Compilers often work with simple trees - you've probably heard of abstract syntax trees - or they try to keep data structures as linear as possible, which is one property of the basic blocks in traditional bytecode and two- or three-address format intermediate representations. One advantage of this is that trees and linear data structures can be relatively easily pretty-printed as text for understanding and debugging the compiler. Rhizome uses a graphical intermediate representation, which is not as easy to print out as text. The sea-of-nodes approach that Rhizome uses means we have particularly complex graphs. Rhizome therefore includes a tool to write out compiler graphs in a format for the Graphviz graph visualisation program.
Rhizome's intermediate representation is a graph which is hard to print out as text in order to understand what the compiler is doing. In order to visualise Rhizome's graphs, Rhizome includes a tool to write the graph in a format which you can use with the Graphviz graph visualisation program.
Each node (oval) in the graph is a computation. Each edge (line) in the graph is something passing from one node to another. Red edges are control flow. A red arrow from one node to another means the first node must run before the second. Blue edges are data flow. A blue arrow from one node to another means the second node does some computation on the data from the first.
This example shows a graph for a simple add function in Ruby.
def add(a, b)
a + b
end
What all the nodes do and they are connected like this is explained in the documents on our intermediate representation (IR) and how we build graphs.
Not demonstrated here are orange edges, which show edges that have connected graph fragments (described later on), edges which will connect graph fragments but are currently dangling, which are shown in dashed orange, and edges which connect phi nodes to their merges, which are shown in dashed blue.

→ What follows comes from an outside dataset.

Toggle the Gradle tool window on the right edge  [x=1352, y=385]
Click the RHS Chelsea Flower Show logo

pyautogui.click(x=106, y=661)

Making graphs that look nice automatically is a challenging computer science problem! Therefore we delegate the work of doing that to a program called Graphviz. You give Graphviz a text description of a graph and it can produce a high quality PDF for you, choosing where to place all the nodes, how to shape the edges, and so on.
All we have to do therefore is iterate over the nodes and edges in our graphs, or graph fragments, and print them out to text, before running the Graphviz program. The text we print for the graph above looks like this:
digraph {
node70172598584460[label="start"];
node70172598584460 -> node70172598584340[color="red"];
node70172598584460 -> node70172598585720[color="red"];
node70172598585720[label="merge"];
node70172598585720 -> node70172598585220[color="red"];
node70172598585220[label="trace(27)"];
node70172598585220 -> node70172598585060[color="red"];
node70172598585060[label="trace(28)"];
node70172598585060 -> node70172598584860[color="red"];
node70172598584860[label="#+"];
node70172598584860 -> node70172598584660[color="red"];
node70172598584860 -> node70172598584340[color="blue", dir="back"];
node70172598584340[label="finish"];
node70172598584660[label="trace(29)"];
node70172598584660 -> node70172598584340[color="red"];
node70172598585540[label="arg(0)"];
node70172598585540 -> node70172598584860[color="blue", label="receiver", dir="back"];
node70172598585380[label="arg(1)"];
node70172598585380 -> node70172598584860[color="blue", label="arg(0)", dir="back"];
}
You can probably appreciate from this why we use a visual tool. Looking at the text equivalent it's very hard to understand the structure of the graph.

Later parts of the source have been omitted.